I do have a xml file (at about 3gb) containing 150k entrys. sample entry:
<entry>
.... lots of data here ....
<customer-id>1</customer-id>
</entry>
Each of theese entrys do have a specific customer-id. I have to filter the dataset based on a blacklist (sequence of 3k ids) f.e
let $blacklist-customers := ('0',
'1',
'2',
'3',
....
'3000')
I currently do the check whether or not the customer-id from each entry is included within the blacklist like this:
for $entry in //entry
let $customer-id:= $entry//customer-id
let $inblacklist := $blacklist = //$customer-id
return if (not($inblacklist)) then $entry else ()
If it is not included, it will be returned.
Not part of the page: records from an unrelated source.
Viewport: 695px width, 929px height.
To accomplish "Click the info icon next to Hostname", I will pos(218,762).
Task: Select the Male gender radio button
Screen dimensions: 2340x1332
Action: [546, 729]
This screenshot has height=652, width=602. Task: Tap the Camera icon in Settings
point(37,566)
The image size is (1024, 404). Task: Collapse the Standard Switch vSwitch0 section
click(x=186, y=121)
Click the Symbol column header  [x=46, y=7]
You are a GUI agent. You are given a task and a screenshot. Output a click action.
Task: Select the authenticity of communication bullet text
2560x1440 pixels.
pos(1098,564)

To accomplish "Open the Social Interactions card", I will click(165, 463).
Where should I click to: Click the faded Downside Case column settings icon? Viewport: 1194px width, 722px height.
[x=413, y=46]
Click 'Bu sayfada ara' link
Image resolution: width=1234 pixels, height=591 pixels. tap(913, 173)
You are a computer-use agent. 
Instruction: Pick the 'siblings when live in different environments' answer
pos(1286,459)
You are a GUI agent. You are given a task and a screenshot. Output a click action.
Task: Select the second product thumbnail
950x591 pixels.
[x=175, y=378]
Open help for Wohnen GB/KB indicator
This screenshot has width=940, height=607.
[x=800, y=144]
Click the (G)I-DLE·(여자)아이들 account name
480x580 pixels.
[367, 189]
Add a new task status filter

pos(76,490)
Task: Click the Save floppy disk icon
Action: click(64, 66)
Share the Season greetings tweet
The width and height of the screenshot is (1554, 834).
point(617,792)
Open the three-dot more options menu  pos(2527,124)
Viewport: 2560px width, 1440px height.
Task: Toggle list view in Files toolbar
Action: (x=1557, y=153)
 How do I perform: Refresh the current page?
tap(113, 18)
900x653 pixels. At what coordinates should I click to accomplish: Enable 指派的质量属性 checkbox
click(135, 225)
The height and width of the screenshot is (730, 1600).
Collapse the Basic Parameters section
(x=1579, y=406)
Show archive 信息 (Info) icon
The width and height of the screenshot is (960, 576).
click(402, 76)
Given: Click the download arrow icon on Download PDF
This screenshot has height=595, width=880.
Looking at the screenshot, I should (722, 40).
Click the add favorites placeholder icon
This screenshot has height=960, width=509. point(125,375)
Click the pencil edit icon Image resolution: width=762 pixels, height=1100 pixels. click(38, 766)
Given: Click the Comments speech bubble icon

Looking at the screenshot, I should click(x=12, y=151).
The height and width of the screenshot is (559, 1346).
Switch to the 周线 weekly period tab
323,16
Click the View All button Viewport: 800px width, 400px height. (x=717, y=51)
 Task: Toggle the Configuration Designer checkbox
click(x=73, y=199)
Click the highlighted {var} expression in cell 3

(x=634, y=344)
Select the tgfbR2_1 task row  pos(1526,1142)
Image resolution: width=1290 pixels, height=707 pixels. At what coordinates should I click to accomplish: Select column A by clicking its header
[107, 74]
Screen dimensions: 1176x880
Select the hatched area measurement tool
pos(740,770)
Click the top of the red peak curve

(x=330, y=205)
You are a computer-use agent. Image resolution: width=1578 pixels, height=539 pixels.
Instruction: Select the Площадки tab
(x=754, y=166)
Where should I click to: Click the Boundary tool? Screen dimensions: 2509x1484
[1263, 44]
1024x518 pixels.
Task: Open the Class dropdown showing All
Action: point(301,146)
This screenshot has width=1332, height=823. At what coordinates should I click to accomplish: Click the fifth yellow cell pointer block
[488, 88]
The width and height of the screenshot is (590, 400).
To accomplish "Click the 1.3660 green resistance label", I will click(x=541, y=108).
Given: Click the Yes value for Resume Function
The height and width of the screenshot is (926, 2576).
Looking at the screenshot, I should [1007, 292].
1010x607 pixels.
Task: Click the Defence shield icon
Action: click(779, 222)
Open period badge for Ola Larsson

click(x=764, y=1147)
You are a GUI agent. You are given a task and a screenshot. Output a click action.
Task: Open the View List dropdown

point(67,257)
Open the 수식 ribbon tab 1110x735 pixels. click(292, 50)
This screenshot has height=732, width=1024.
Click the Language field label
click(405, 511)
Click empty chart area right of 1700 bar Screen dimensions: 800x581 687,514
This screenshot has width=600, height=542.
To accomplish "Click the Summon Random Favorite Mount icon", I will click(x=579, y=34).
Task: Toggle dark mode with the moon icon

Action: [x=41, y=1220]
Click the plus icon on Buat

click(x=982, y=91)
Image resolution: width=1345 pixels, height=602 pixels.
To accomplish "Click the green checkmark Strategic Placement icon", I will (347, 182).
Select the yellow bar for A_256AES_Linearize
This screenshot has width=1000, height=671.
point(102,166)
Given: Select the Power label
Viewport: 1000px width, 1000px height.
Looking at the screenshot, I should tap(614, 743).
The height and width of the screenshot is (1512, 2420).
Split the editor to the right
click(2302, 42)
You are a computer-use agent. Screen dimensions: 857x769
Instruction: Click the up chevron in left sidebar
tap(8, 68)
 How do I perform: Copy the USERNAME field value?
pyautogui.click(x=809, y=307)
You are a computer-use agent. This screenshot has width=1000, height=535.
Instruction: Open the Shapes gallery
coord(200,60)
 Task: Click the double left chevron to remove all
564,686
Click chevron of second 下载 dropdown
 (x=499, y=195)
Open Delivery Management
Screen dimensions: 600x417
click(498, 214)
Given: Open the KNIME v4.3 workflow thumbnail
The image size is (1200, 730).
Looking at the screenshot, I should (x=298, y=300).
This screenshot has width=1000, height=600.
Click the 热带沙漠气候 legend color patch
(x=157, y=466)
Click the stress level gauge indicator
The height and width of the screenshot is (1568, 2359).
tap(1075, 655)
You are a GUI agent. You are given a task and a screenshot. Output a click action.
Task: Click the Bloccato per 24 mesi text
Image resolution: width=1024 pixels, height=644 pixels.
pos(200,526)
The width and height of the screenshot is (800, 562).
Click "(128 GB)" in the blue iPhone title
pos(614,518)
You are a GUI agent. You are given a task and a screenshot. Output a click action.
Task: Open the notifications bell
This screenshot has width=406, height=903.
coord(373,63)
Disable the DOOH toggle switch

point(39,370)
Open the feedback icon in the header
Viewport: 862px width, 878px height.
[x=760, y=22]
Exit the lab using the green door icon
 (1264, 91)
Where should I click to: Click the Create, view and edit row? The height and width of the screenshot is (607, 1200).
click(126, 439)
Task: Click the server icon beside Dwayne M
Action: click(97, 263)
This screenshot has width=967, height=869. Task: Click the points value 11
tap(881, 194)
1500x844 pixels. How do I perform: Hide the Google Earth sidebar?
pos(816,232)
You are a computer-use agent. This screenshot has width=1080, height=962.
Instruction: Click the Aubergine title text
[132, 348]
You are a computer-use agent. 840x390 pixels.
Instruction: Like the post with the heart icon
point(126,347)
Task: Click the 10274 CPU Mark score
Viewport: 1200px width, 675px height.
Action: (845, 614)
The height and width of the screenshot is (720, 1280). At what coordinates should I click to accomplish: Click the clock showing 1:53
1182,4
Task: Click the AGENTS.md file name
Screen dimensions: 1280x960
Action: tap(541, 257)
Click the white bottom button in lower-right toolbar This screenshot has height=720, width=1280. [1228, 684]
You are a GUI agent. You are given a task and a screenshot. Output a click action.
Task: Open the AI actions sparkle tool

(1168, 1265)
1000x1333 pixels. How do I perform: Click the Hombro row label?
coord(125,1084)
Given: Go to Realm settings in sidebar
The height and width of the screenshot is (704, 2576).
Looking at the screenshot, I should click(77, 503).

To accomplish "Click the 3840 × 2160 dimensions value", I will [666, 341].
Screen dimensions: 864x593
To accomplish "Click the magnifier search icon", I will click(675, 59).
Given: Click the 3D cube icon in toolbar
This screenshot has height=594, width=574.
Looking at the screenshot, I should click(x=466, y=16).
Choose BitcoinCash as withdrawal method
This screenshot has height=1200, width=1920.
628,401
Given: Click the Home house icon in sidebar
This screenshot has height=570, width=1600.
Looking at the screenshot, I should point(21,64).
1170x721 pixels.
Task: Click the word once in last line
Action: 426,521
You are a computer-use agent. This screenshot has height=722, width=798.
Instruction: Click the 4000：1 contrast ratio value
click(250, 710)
Following this approach, after at about 2 minutes of processing I do get an out of main memory error.
I tried to adjust the code so that I group first and only ask for each group whether or not it is included in the blacklist. But I still do get an out of main memory error that way.
for $entry in //entry
let $customer-id:= $entry//customer-id
group by $customer-id
let $inblacklist := $blacklist = //$customer-id
return if (not($inblacklist)) then $entry else ()
The processing takes place in basex. What are the reasons for the out of main memory error and what is the best approach to solve this problem? Also does grouping the data reduce the amount of iterations needed if I follow the second approach or not?